By K Raveendran
Grand declarations, glittering participation and a stage crowded with policymakers, entrepreneurs and technologists were meant to signal India’s arrival as a decisive force in artificial intelligence. Instead, the India AI Impact Summit has come to symbolise something far less flattering: a troubling gap between ambition and execution. Despite the rhetoric of global leadership and the presence of high-profile delegates, the event will likely be remembered less for its vision and more for the confusion that overshadowed it.
Organisation is often the first test of seriousness in technology diplomacy. In a field as complex and fast-moving as artificial intelligence, coherence in planning reflects coherence in strategy. Yet the summit struggled on both counts. Sessions reportedly began late or were rescheduled without clarity, communication between organisers and participants appeared inconsistent, and logistical arrangements left delegates uncertain about basic details. For an event intended to project India as a reliable partner in shaping the global AI agenda, such disarray conveyed the opposite impression. This cannot be explained away as routine bureaucracy.

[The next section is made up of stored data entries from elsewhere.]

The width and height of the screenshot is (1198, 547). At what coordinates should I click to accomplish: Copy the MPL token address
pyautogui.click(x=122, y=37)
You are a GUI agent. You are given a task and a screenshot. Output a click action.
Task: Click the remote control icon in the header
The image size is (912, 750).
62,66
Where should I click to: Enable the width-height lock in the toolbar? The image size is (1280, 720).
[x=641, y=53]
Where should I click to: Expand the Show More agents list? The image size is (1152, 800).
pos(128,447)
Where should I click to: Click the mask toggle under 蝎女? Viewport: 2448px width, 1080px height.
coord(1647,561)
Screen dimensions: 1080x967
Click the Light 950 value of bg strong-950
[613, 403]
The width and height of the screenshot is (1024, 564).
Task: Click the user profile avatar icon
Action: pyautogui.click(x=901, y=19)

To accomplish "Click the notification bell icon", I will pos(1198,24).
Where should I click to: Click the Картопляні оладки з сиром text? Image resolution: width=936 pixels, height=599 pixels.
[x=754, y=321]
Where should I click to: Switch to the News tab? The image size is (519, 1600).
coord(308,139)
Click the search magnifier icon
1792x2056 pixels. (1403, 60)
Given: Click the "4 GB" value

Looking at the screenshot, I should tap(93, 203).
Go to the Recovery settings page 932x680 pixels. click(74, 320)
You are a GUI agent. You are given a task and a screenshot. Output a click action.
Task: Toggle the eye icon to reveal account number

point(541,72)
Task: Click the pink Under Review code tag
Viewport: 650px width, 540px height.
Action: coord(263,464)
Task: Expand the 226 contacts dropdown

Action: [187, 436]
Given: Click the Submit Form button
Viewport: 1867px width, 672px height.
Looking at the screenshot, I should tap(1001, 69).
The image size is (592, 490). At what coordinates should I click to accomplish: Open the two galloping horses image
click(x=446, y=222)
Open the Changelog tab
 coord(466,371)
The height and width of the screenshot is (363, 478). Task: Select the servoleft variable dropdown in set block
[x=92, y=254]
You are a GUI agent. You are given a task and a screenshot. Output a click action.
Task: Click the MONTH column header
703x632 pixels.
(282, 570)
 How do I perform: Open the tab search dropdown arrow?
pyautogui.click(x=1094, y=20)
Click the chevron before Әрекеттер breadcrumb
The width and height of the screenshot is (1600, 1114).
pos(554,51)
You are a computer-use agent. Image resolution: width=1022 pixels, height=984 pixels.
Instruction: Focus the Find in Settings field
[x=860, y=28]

This matters because artificial intelligence is no longer a peripheral technological curiosity; it is central to economic power, national security and geopolitical influence. The current contest for global dominance in AI is widely understood to be between the United States and China. Washington commands the leading edge of foundational model development, cloud infrastructure and venture capital. Beijing, meanwhile, has leveraged state coordination, data scale and industrial policy to close gaps in critical areas, from large language models to semiconductor supply chains. In that binary contest, India has yet to establish itself as a decisive third pole.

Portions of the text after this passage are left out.